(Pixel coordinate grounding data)
+--
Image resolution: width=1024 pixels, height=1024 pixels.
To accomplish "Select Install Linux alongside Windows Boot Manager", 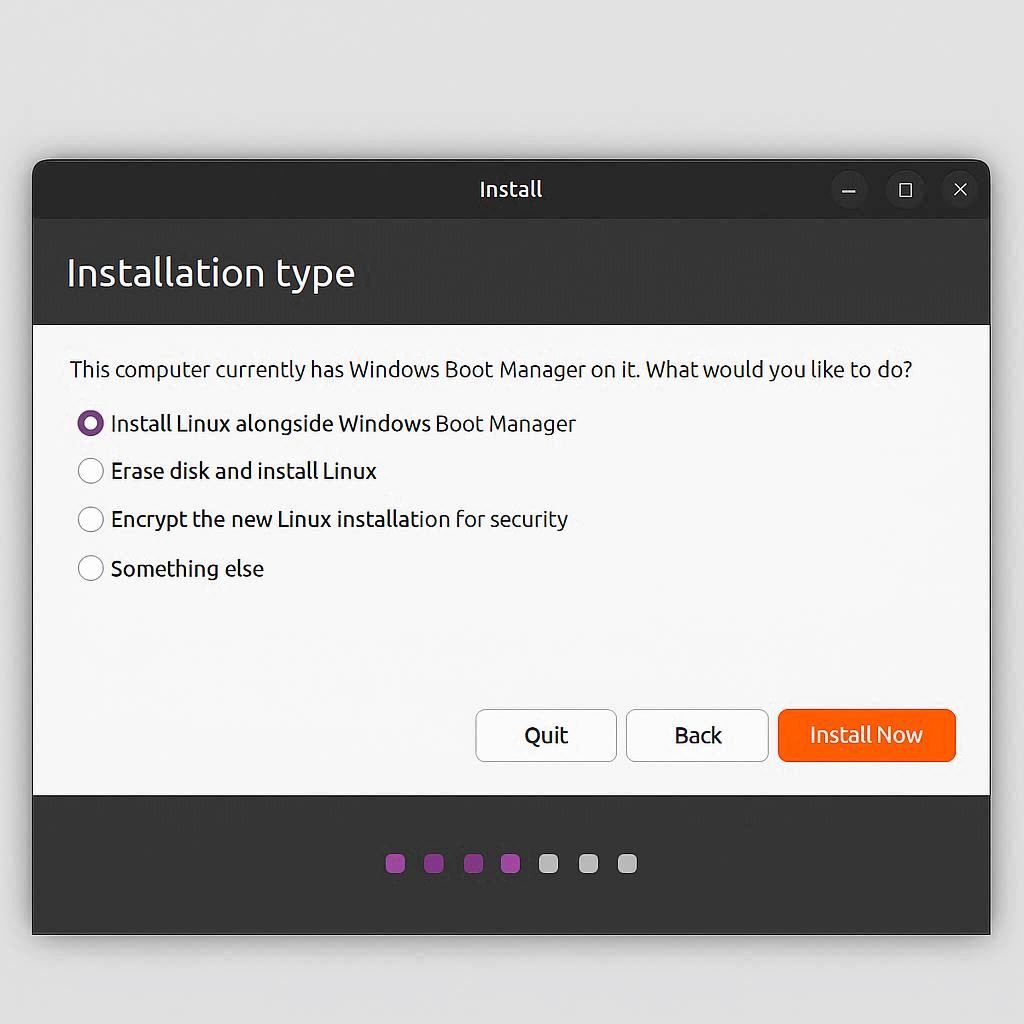I will pos(91,423).
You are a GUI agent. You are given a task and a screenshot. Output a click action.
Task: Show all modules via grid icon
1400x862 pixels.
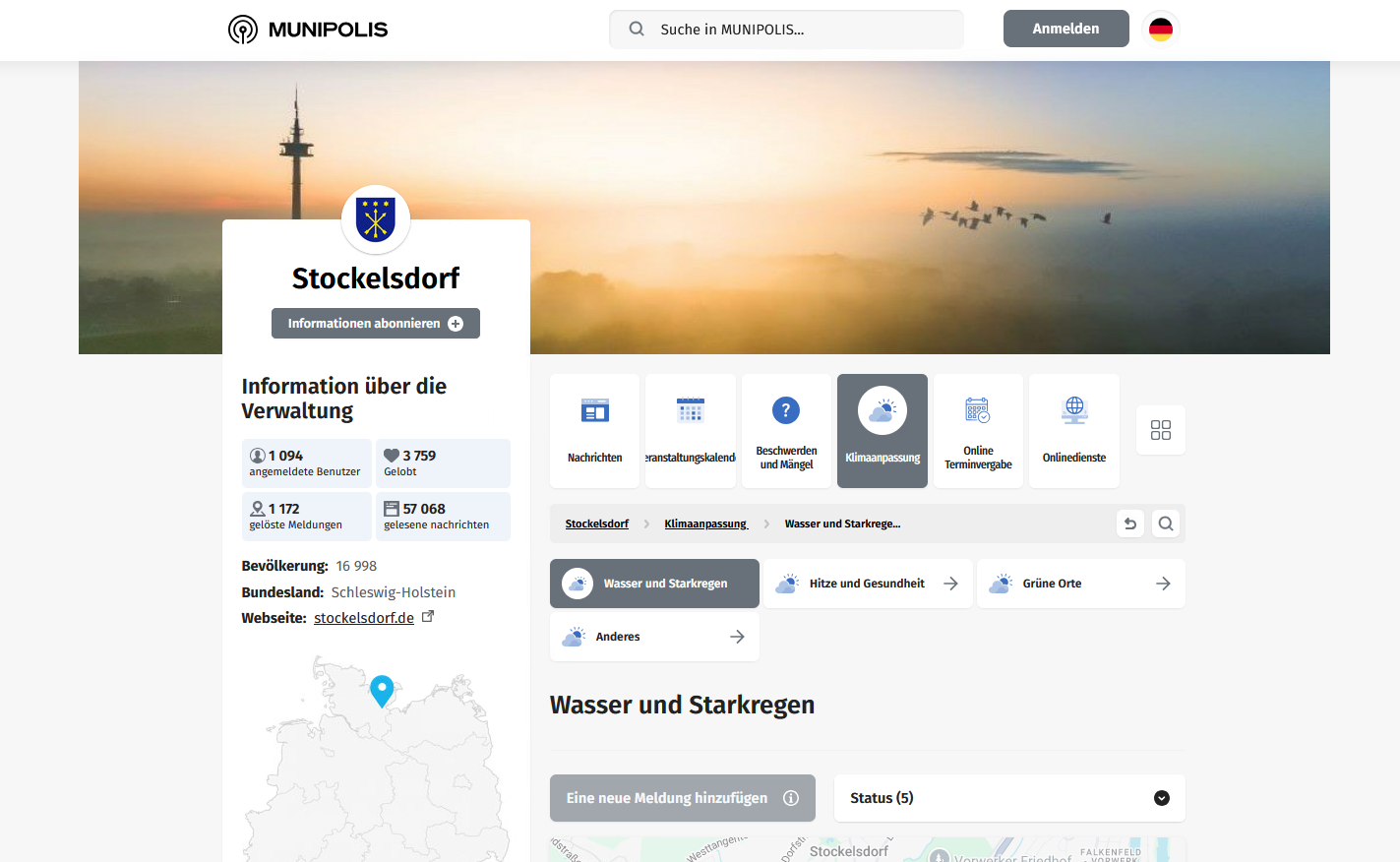click(1161, 430)
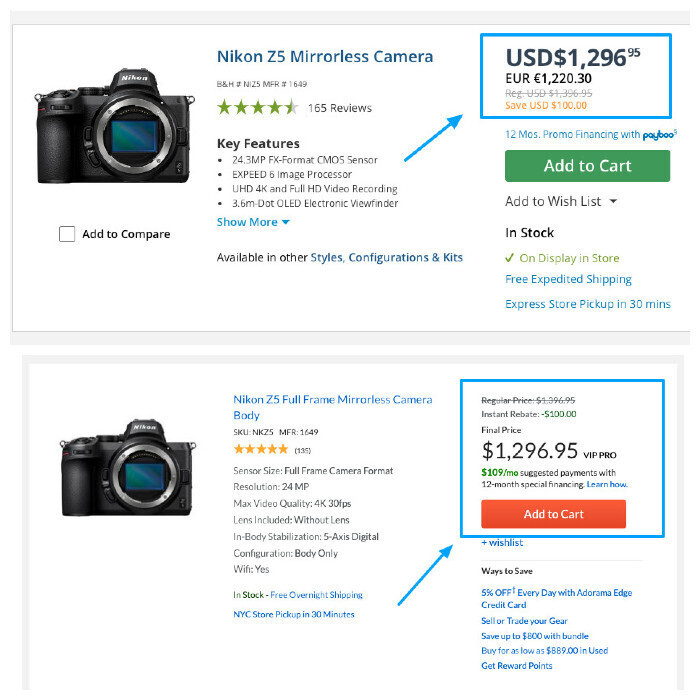This screenshot has height=700, width=700.
Task: Expand the Show More key features
Action: point(253,222)
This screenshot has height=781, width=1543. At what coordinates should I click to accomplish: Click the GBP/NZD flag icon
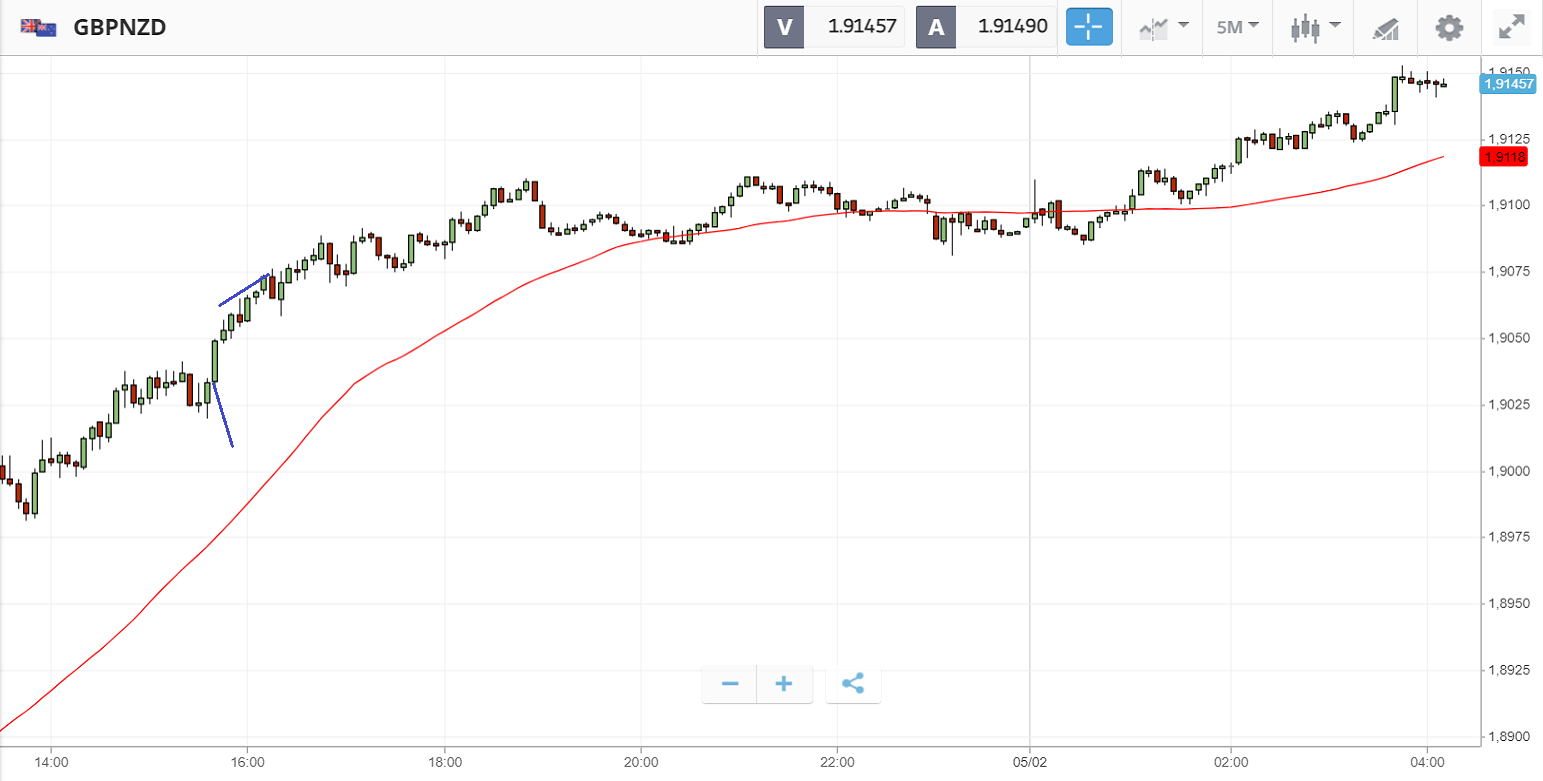pyautogui.click(x=39, y=27)
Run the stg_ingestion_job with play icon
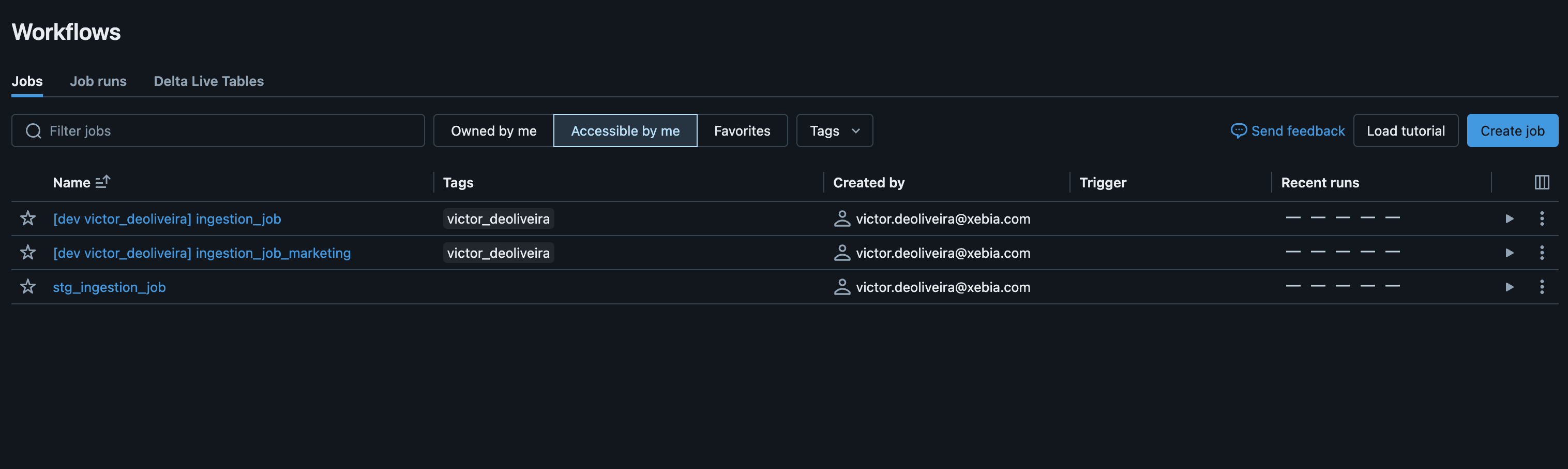 tap(1509, 287)
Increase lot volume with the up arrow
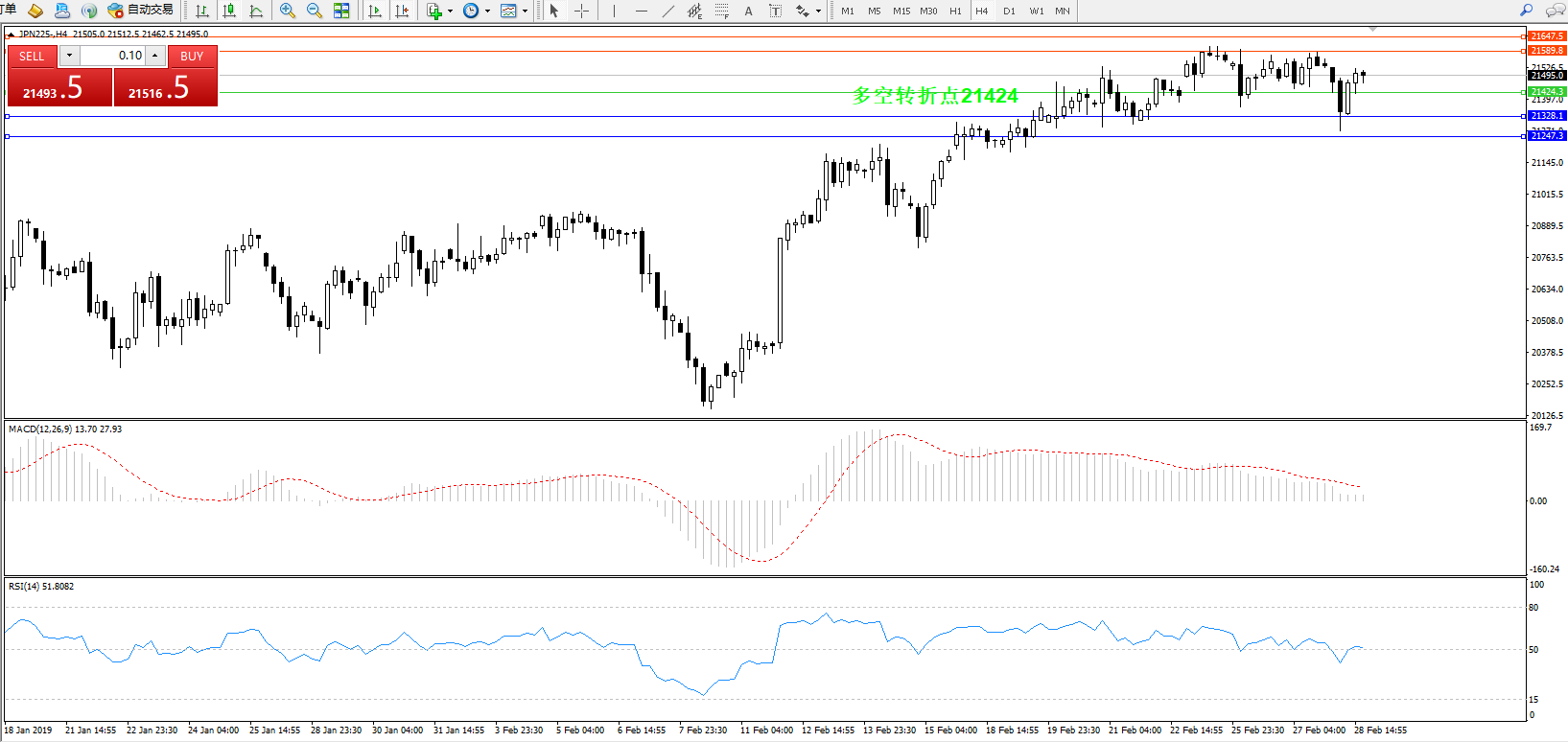Screen dimensions: 1568x742 coord(155,56)
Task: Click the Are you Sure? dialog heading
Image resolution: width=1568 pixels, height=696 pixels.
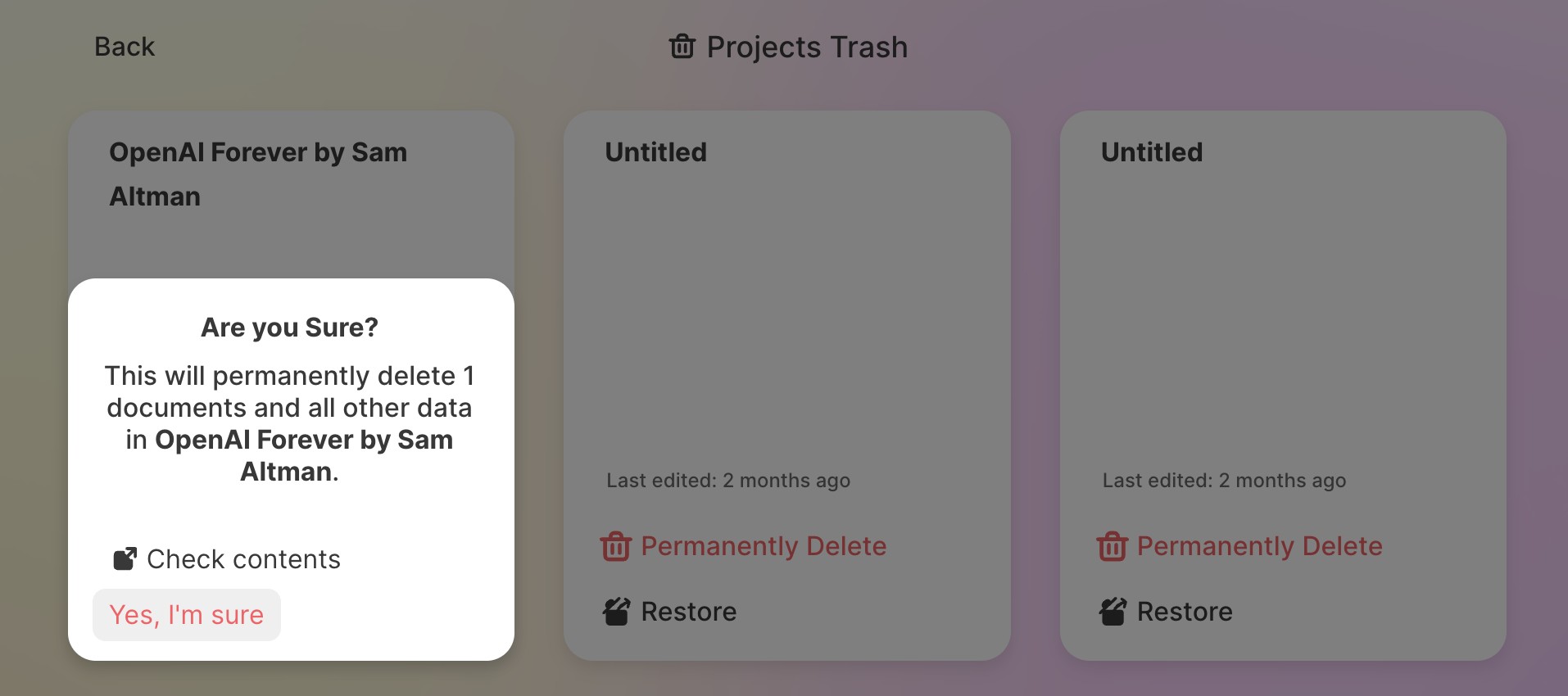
+--
Please give again only the lines from the one containing "This screenshot has height=781, width=1543." through the last line of the entries above, exactly as they stand and without pictures.

COMPLETED TASK
This screenshot has height=781, width=1543. At what coordinates should I click to accomplish: Click the GBP/NZD flag icon
pyautogui.click(x=39, y=27)
Run the stg_ingestion_job with play icon
 tap(1509, 287)
Increase lot volume with the up arrow
Screen dimensions: 1568x742 coord(155,56)
Task: Click the Are you Sure? dialog heading
Image resolution: width=1568 pixels, height=696 pixels.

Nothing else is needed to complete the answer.